Free Indeed

Never before have I heard anything that encapsulates my journey with God in one quick message better than this does. I don’t know if you can experience it like I did without the years of journeying through the questions I had behind the concepts taught here, but if you want to know my passions and belief statement, here it is folks.

I wish I could embed it, but I can’t figure out how. So please visit Flatirons Church for the whole service. If you prefer to listen to only the message rather than watch the whole service, you can do that, too.

A little background on the subject: This series is based on the Galatians, a book in the New Testament of the Bible. It was written by Paul, one of the first guys who traveled around telling others about Jesus coming to save the world. Paul was raised a Jew, and after Jesus’s death actually killed people who believed in Jesus, thinking He was doing God’s work. But then God revealed Himself to Paul, and Paul became of one the most prolific writers about the new order Jesus came to bring to earth.

A little background on me: Perhaps the reason I’m so passionate about this particular message is in my early years I longed to know God but became caught up in religion. I felt enormous pressure to do it all “right.” I talked before about how my need to be perfect was incredibly damaging to me. You can read more of my story here. In my mid-thirties I went through some deep healing. During this season I awoke one morning to the Spirit whispering to my heart, “It is for freedom I have set you free.”

These words are found in Galatians, the book this series at my church is based upon. That morning I jumped out of bed and grabbed my Bible and read the whole passage: “It is for freedom that Christ has set you free, therefore don’t return to a yoke of slavery.”

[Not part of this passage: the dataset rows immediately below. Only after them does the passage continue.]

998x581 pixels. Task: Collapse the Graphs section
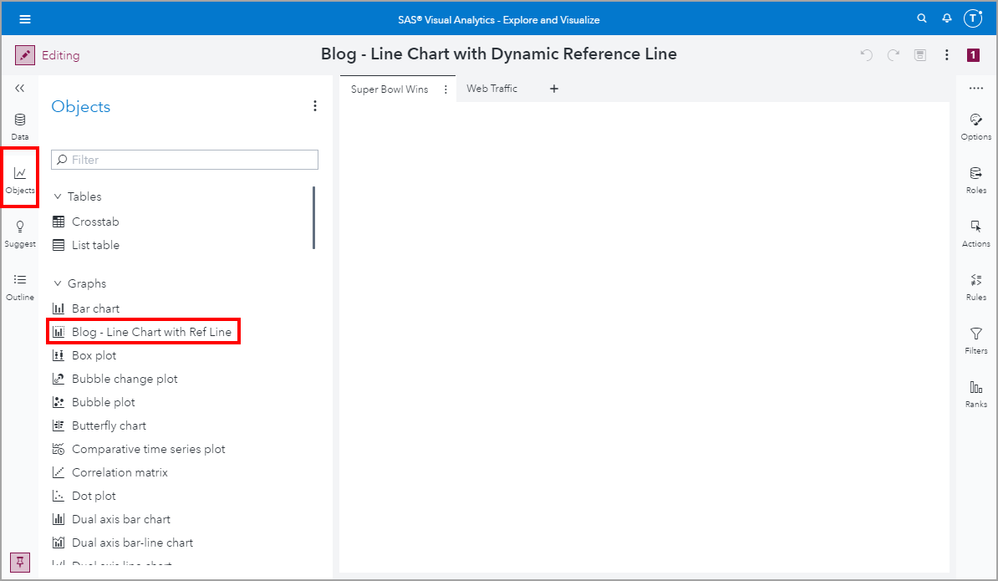point(57,284)
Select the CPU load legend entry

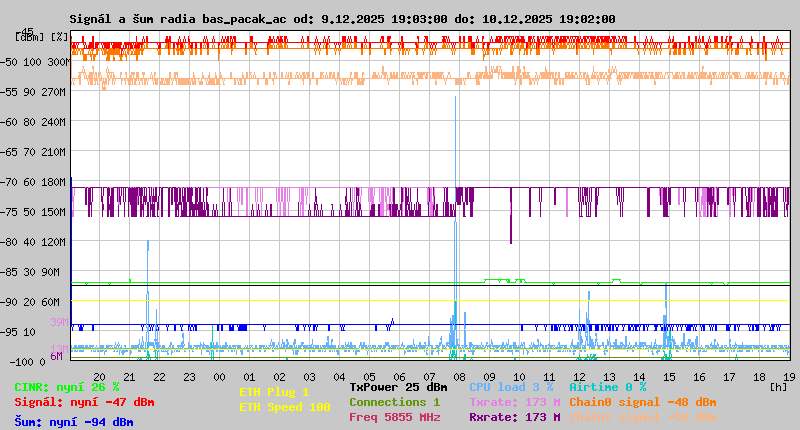click(x=511, y=387)
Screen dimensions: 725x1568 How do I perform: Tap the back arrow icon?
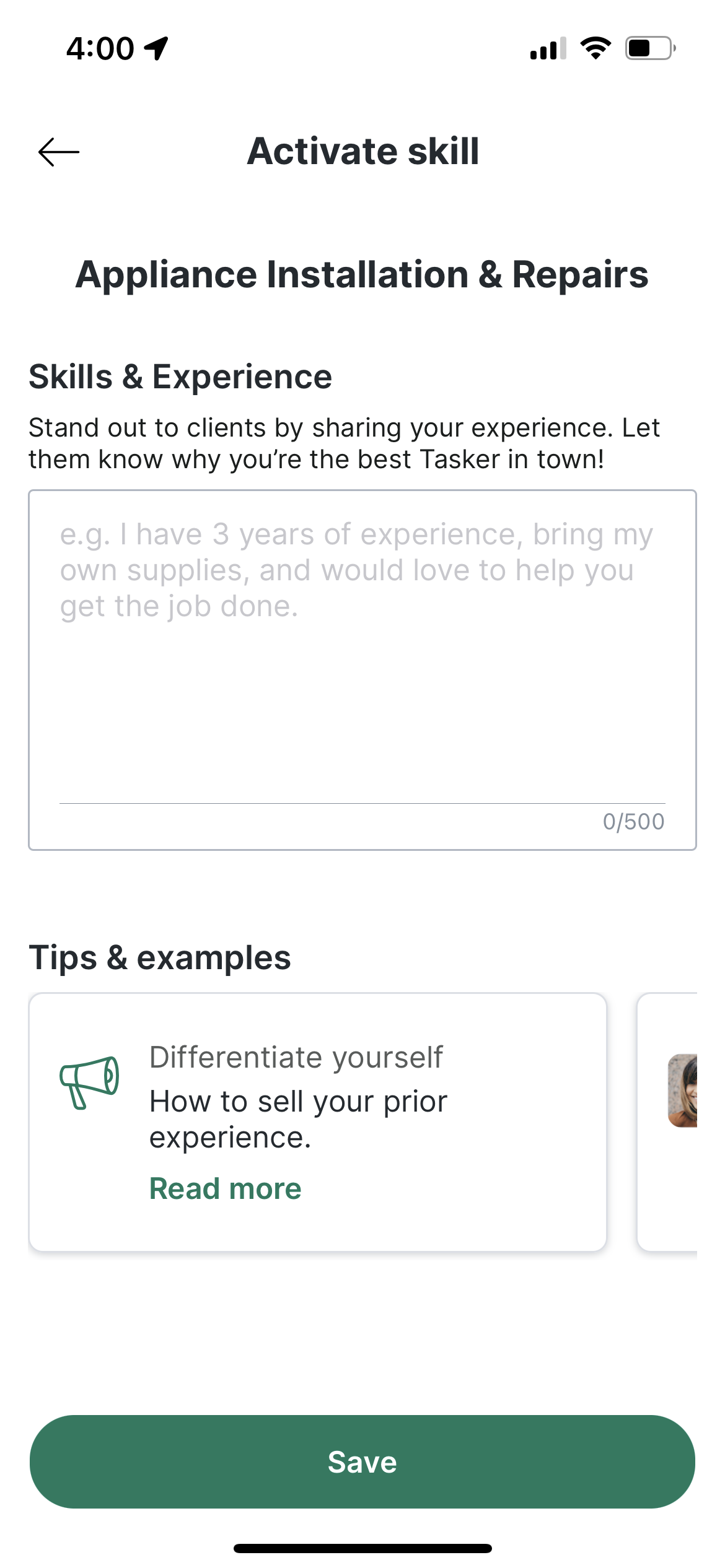59,152
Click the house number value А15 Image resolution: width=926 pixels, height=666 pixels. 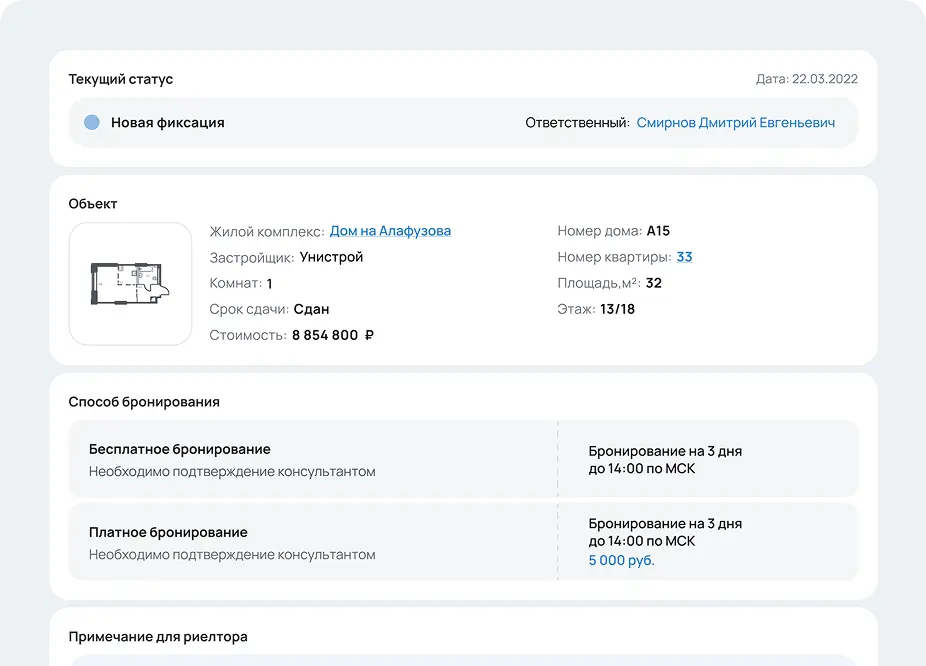[x=658, y=231]
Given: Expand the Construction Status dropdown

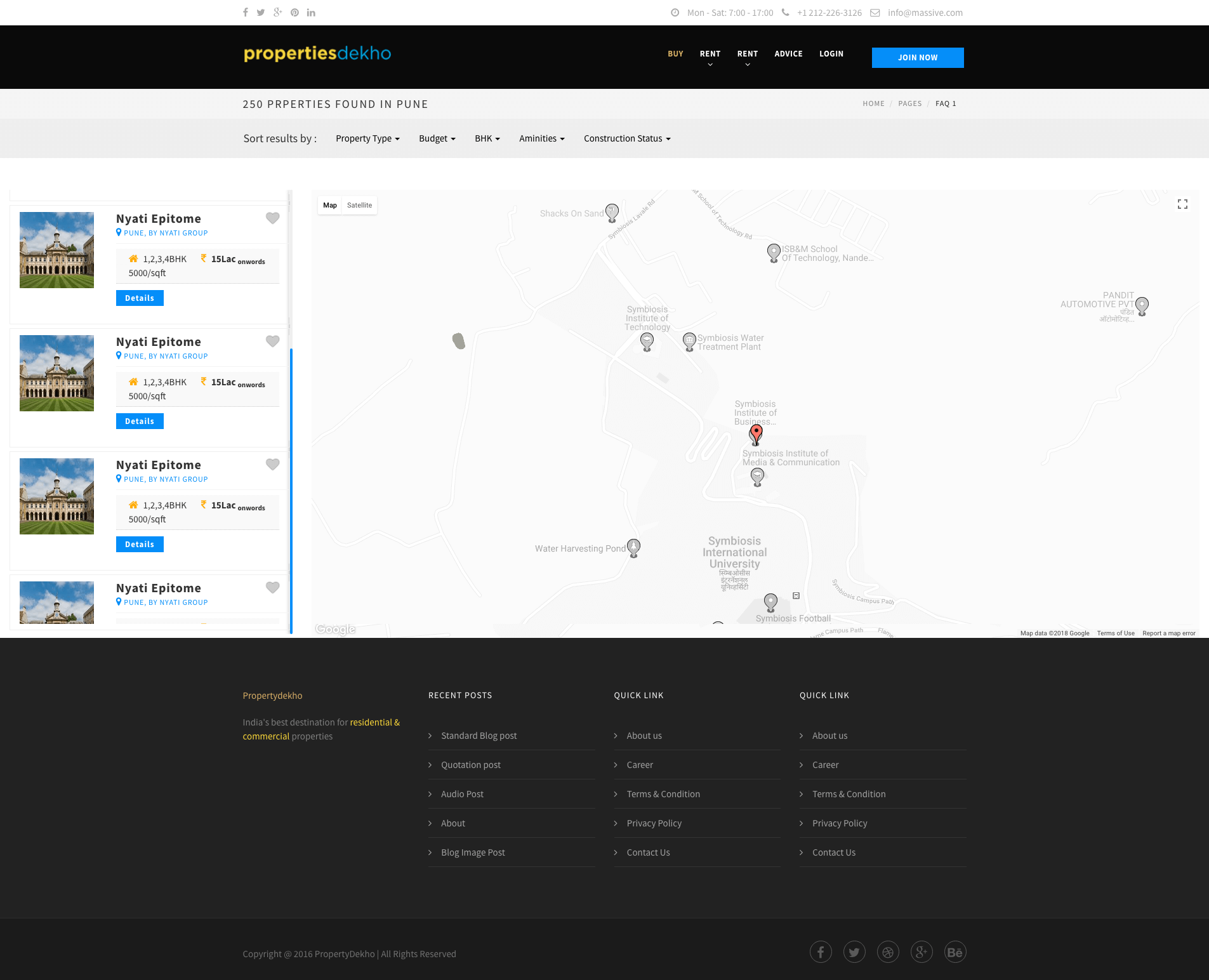Looking at the screenshot, I should [x=626, y=138].
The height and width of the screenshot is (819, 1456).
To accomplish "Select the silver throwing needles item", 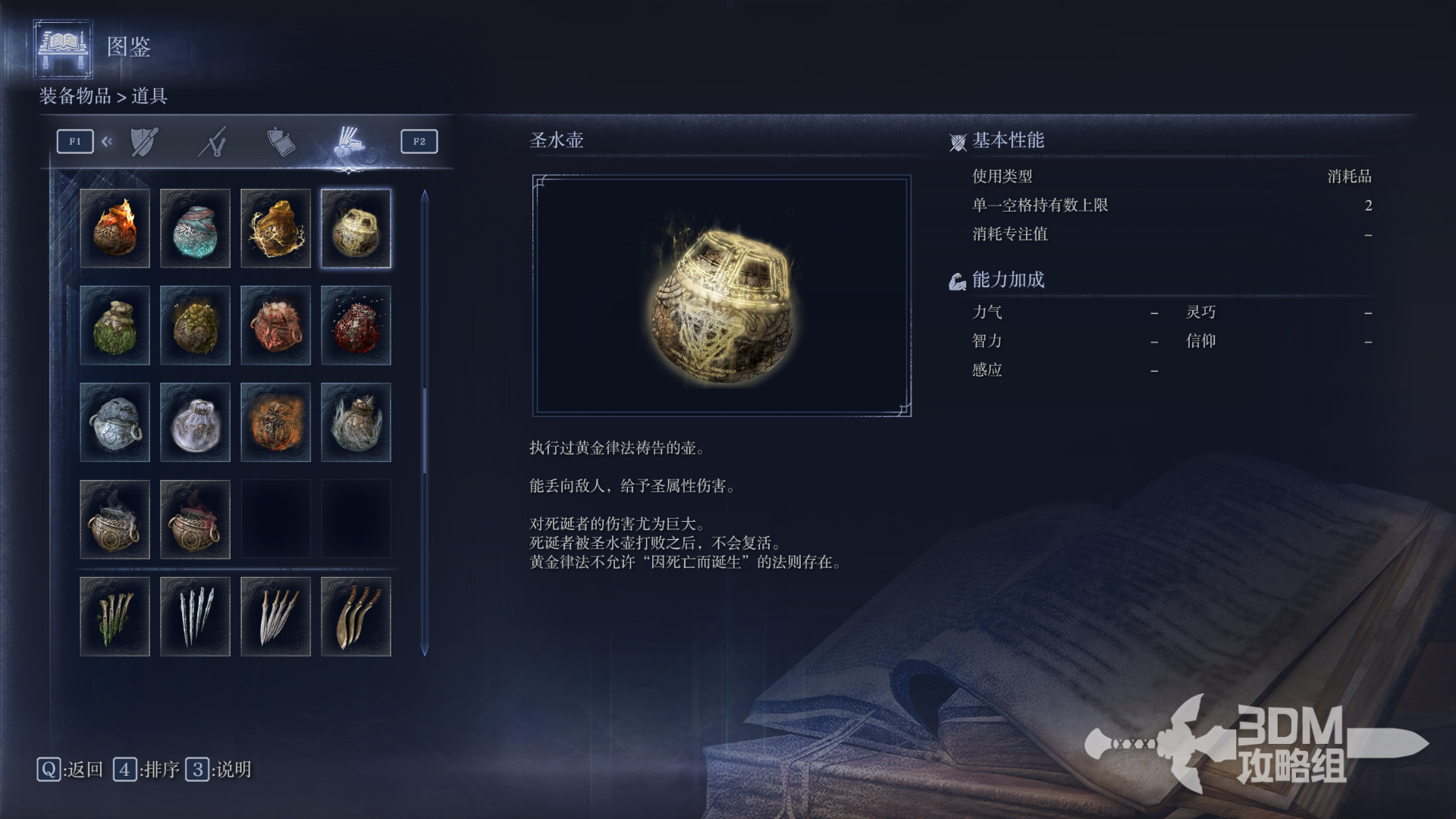I will coord(195,617).
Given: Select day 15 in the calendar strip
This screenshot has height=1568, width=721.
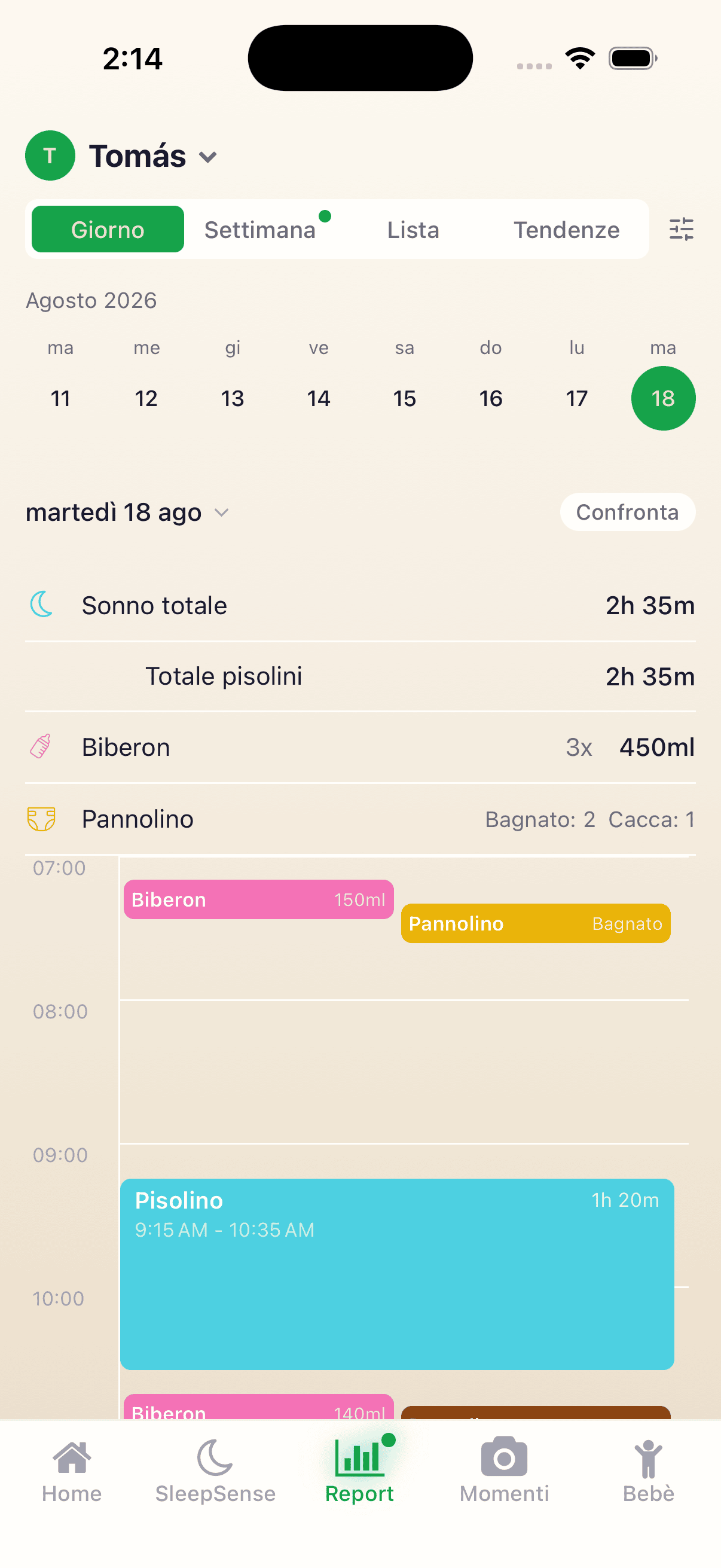Looking at the screenshot, I should [405, 398].
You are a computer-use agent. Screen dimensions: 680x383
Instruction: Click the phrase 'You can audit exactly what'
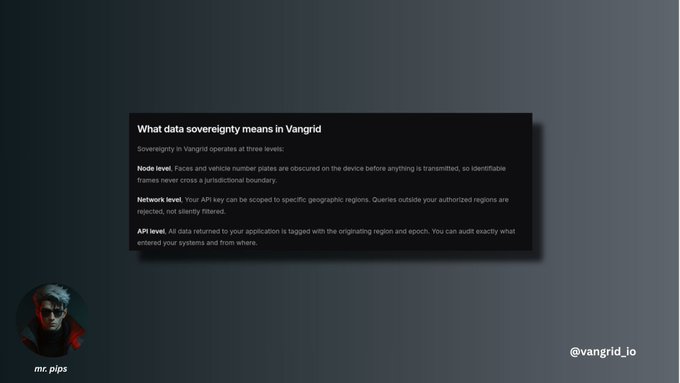(x=473, y=232)
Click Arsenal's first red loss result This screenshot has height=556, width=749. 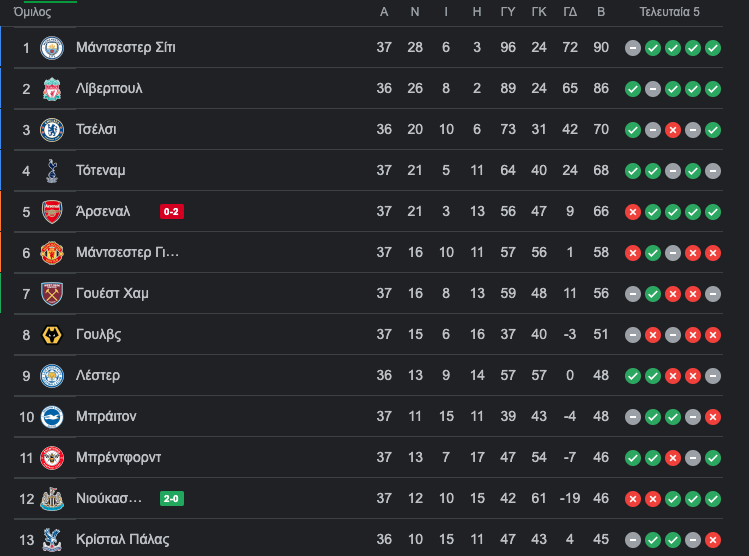coord(633,212)
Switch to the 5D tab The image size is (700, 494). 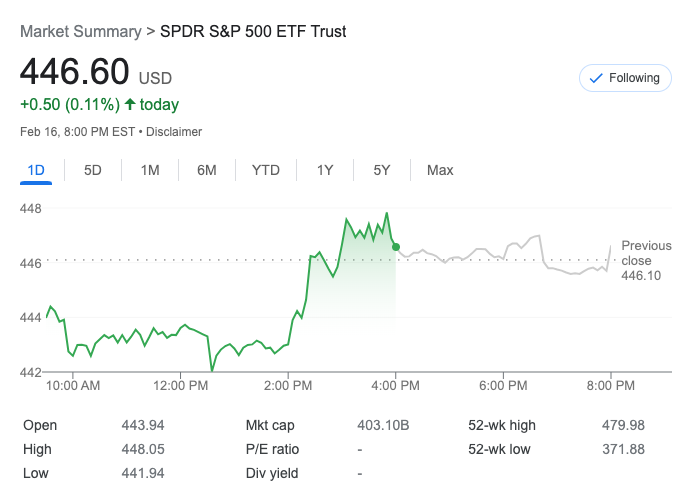click(93, 170)
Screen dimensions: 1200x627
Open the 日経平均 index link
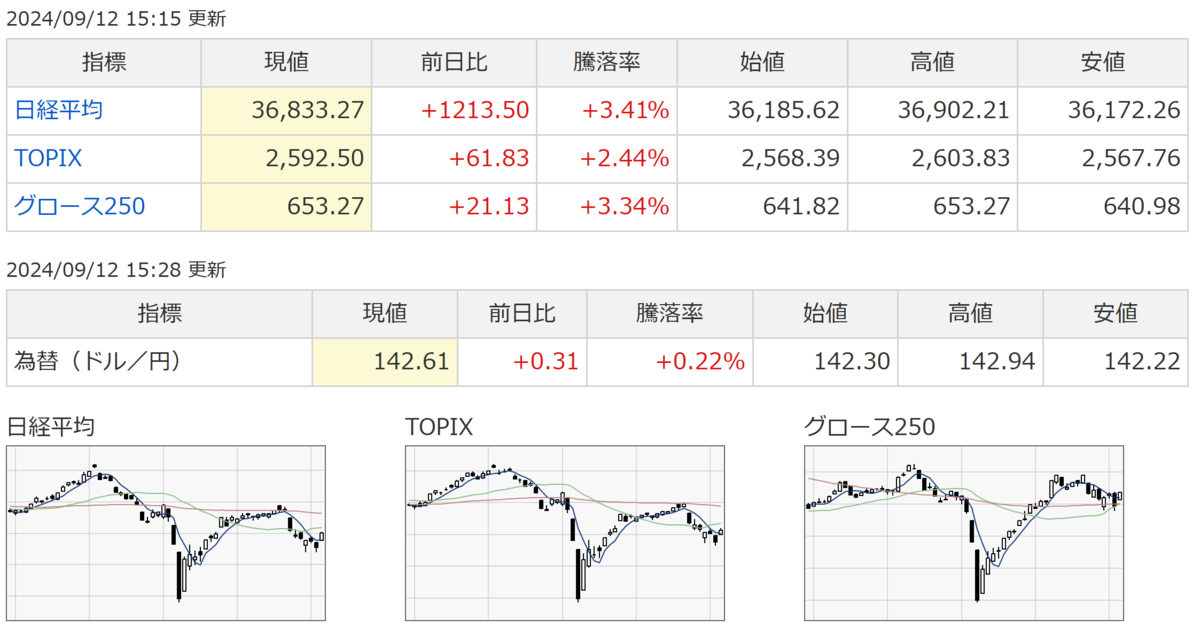coord(58,110)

And that has been my goal ever since–to walk with the Lord in the light of His acceptance and freedom, not caught up in trying to follow rules or please people, but to become immersed in His love and unconditional acceptance and to discover how to live a life that offers it to others without destroying myself. Part of freedom is learning boundaries. Much of freedom is learning there is only One to please, and all others fall underneath that first goal. Resting in His Love, not my efforts, is the best part of life.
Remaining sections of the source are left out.